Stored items

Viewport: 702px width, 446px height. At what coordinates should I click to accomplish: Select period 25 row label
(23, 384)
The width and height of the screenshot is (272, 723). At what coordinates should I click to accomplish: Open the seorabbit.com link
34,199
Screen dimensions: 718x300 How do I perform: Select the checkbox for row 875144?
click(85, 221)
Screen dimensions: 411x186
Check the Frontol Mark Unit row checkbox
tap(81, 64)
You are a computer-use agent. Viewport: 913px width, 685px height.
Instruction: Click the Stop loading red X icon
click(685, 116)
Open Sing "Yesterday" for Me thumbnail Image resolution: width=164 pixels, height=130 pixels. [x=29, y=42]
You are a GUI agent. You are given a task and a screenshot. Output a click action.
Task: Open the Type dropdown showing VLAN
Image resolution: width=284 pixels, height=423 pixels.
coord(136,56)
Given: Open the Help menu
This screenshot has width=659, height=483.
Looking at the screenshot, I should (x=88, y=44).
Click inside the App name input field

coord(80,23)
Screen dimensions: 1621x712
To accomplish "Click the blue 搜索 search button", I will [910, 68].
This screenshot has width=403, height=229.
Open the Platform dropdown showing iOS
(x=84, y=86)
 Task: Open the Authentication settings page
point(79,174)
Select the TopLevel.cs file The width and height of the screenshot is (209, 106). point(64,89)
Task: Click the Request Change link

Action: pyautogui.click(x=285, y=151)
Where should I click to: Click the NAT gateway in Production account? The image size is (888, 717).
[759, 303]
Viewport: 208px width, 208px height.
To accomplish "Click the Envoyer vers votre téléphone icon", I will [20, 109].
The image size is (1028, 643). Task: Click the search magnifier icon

* WHAT YOU HAVE TO DO: Find the lines above with the word "will". Copy them out.

* RESULT OF THE EXERCISE:
To accomplish "Click the blue 搜索 search button", I will [910, 68].
To accomplish "Click the Envoyer vers votre téléphone icon", I will [20, 109].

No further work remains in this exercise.